Ieri oggi domani opera
 
“...col soprano Maria José Siri in apprezzabilissimo crescendo ai toni del terzo atto, che non si fa travolgere da grosse presenze sceniche e vocali come Erwin Schrott in Scarpia (…) I loro duetti sono di grandissimo effetto catartico, (….) ma sono la Siri e Schrott a sbancare il tavolo.”  
Rete Luna  
 
“La scena è tutta per Maria José Siri, nei panni di Tosca, chiamata al bis di “vissi d’arte” “
La Tosca di Maria José Siri, è deliziosamente gelosa sin dalle prime battute, piccata quando serve con l’amante, senza perdere in dolcezza e grazia per tutto il primo atto, capace poi di mostrare forza determinazione, capacità di resistenza alla brutalità di Scarpia nel secondo.
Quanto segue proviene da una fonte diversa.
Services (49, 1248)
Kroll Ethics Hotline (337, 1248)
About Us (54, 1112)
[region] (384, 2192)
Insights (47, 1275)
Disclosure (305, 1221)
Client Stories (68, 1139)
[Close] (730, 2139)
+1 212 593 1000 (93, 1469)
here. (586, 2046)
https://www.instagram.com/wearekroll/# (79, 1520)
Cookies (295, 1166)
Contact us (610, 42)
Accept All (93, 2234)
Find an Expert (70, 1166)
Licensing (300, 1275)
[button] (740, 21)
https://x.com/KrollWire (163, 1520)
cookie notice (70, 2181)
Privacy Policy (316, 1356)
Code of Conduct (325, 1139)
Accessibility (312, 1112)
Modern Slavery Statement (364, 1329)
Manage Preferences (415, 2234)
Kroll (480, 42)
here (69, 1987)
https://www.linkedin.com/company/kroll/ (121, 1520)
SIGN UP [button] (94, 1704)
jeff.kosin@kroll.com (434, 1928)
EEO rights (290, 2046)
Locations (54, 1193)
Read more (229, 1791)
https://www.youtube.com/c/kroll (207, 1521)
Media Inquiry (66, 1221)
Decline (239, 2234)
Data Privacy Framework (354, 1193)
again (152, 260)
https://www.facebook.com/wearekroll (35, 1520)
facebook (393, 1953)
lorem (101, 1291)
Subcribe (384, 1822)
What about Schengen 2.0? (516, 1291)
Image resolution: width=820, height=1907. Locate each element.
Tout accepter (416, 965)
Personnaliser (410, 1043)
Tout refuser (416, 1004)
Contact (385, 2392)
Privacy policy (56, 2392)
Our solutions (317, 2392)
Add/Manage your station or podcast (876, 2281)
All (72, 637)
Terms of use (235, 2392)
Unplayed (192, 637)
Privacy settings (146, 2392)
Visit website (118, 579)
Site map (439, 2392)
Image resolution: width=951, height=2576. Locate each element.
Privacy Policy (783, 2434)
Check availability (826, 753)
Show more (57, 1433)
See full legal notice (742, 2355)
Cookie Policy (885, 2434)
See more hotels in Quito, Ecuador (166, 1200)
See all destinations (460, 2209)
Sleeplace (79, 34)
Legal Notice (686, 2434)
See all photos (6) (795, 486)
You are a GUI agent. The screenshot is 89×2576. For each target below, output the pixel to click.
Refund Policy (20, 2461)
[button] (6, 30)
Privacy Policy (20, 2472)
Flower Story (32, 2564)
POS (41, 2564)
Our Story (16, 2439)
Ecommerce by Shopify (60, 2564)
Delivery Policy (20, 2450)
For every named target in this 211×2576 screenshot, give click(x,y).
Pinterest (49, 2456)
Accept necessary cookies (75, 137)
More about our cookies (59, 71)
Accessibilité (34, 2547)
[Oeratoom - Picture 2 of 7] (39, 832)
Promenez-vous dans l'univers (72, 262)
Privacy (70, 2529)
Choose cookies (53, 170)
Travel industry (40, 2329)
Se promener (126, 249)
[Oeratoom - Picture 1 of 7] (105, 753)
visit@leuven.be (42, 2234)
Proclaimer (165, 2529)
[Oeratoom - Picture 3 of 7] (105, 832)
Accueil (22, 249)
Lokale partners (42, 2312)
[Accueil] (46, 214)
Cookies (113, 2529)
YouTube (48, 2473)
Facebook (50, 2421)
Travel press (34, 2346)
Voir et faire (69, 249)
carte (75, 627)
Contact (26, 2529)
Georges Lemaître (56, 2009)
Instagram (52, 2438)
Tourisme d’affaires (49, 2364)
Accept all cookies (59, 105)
Se uno dei difetti lamentati spesso negi allestimenti di Tosca è quello di trovare interpreti che gridano e sbraitano troppo “credendo di intensificare l’effetto drammatico” come scrive nel suo saggio “Tosca, cent’anni dopo” Alfredo Mandelli, questo difetto non si può ravvisare in questa misurata messa in scena in cui Maria José Siri solo in precisi e rari momenti si concede piccoli strappi con la voce sui finali, o momenti di grande impeto e vicini al grido, se ci fosse il parlato al posto del canto. Per la maggior parte tratteggia una Tosca lucida, calma anche nei momenti drammatici, una donna innamorata, ma non per questo incapace di ragionare e prendere rapide decisioni, di cogliere le occasioni per agire. Fa sorridere la sua capacità di insistere con l’amante, con delicata determinazione, “ma falle gli occhi neri”, riferendosi al dipinto che Cavaradossi sta realizzando, che sembra immortalare la bella marchesa Attavanti dagli occhi azzurri. Così davanti all’orrido Scarpia tenta varie strade nel corso dei diversi incontri, sempre con misurata compostezza e fermo proposito di non cedere alle lusinghe. Siri riesce ora a intenerire, come donna inutilmente gelosa e sospettosa, ora a commuovere per la sua caparbia ostinazione nel rifiuto di concedersi. E’ riuscita a dare al suo personaggio molte sfaccettature senza abbandonarsi affatto al clichè della violenza. Anche nel terz’atto, quando incontra l’amato, Tosca è carica di sogni e speranze progettando la fuga e con amore e fierezza d’artista insiste che lui interpreti teatralmente la morte quando i fucili spareranno a salve. Poco dopo sarà la fierezza di donna ingannata, ma non domata, a darle la forza di inveire contro Scarpia prima di gettarsi nel vuoto. Ogni passaggio drammaturgico è reso con precisione e in ogni momento, anche il più drammatico, Siri mantiene un tocco di delicatezza nell’atteggiamento e nella voce.
Lunghissimo è l’applauso che ha accolto il “vissi d’arte” del secondo atto e, nella giornata del bis istituzionale, anche in sala sono fioccate le richieste di bis, puntualmente eseguito quasi con maggior tranquillità, garbo, e riuscita vocale della prima esecuzione.”